EXERCISE DETAILS:
Pictures do not belong in the copy. Return all of the entries exactly.

RECORDS SHOWN:

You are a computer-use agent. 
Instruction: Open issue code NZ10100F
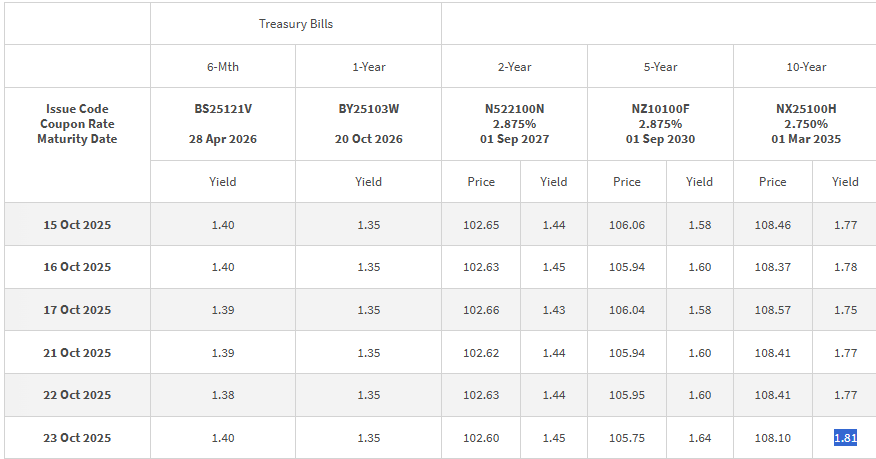tap(660, 109)
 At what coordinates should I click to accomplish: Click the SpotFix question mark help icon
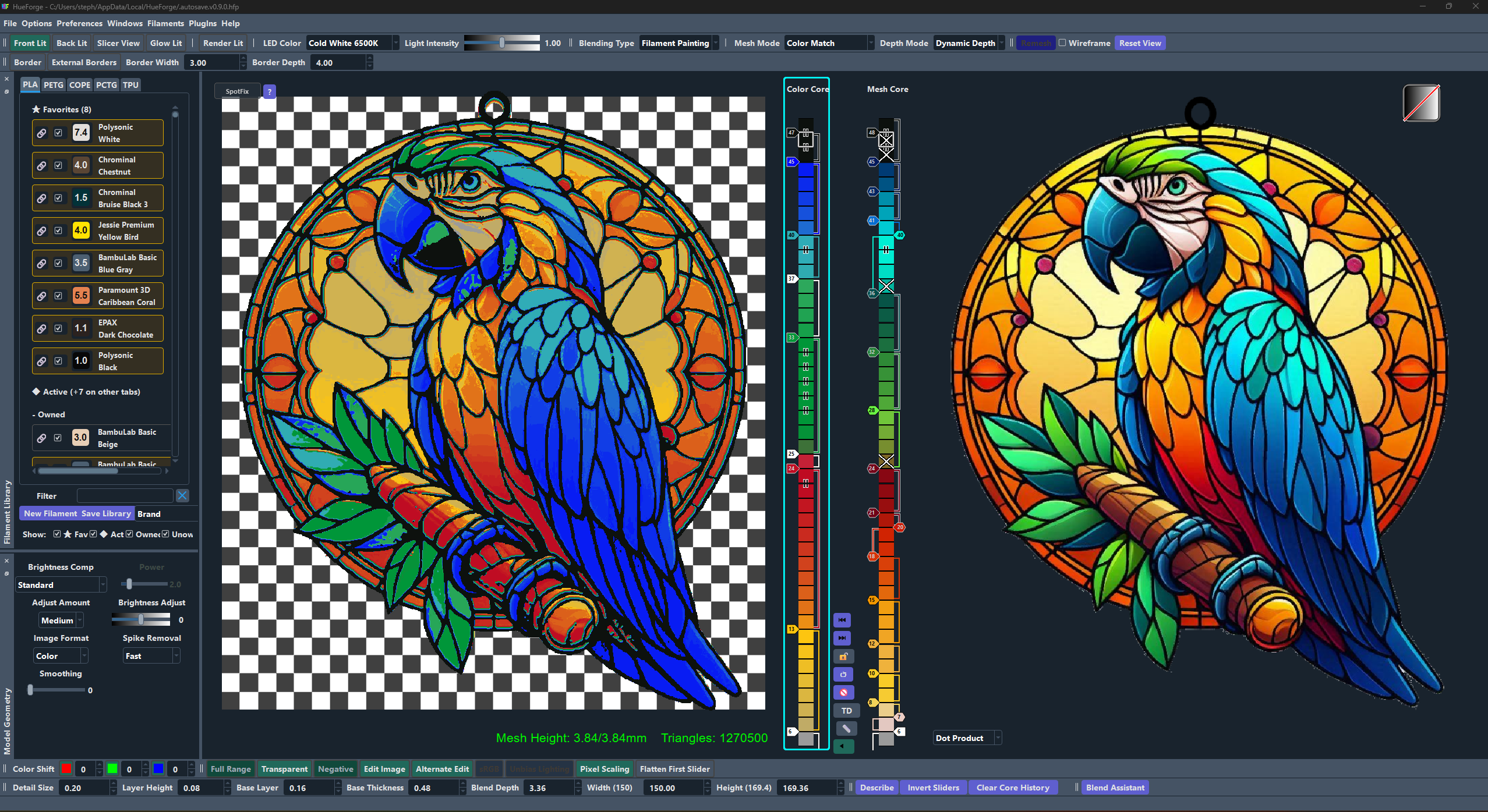coord(269,91)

THE COMPLETED TASK:
You are a computer-use agent. 
Instruction: Open issue code NZ10100F
tap(660, 109)
 At what coordinates should I click to accomplish: Click the SpotFix question mark help icon
coord(269,91)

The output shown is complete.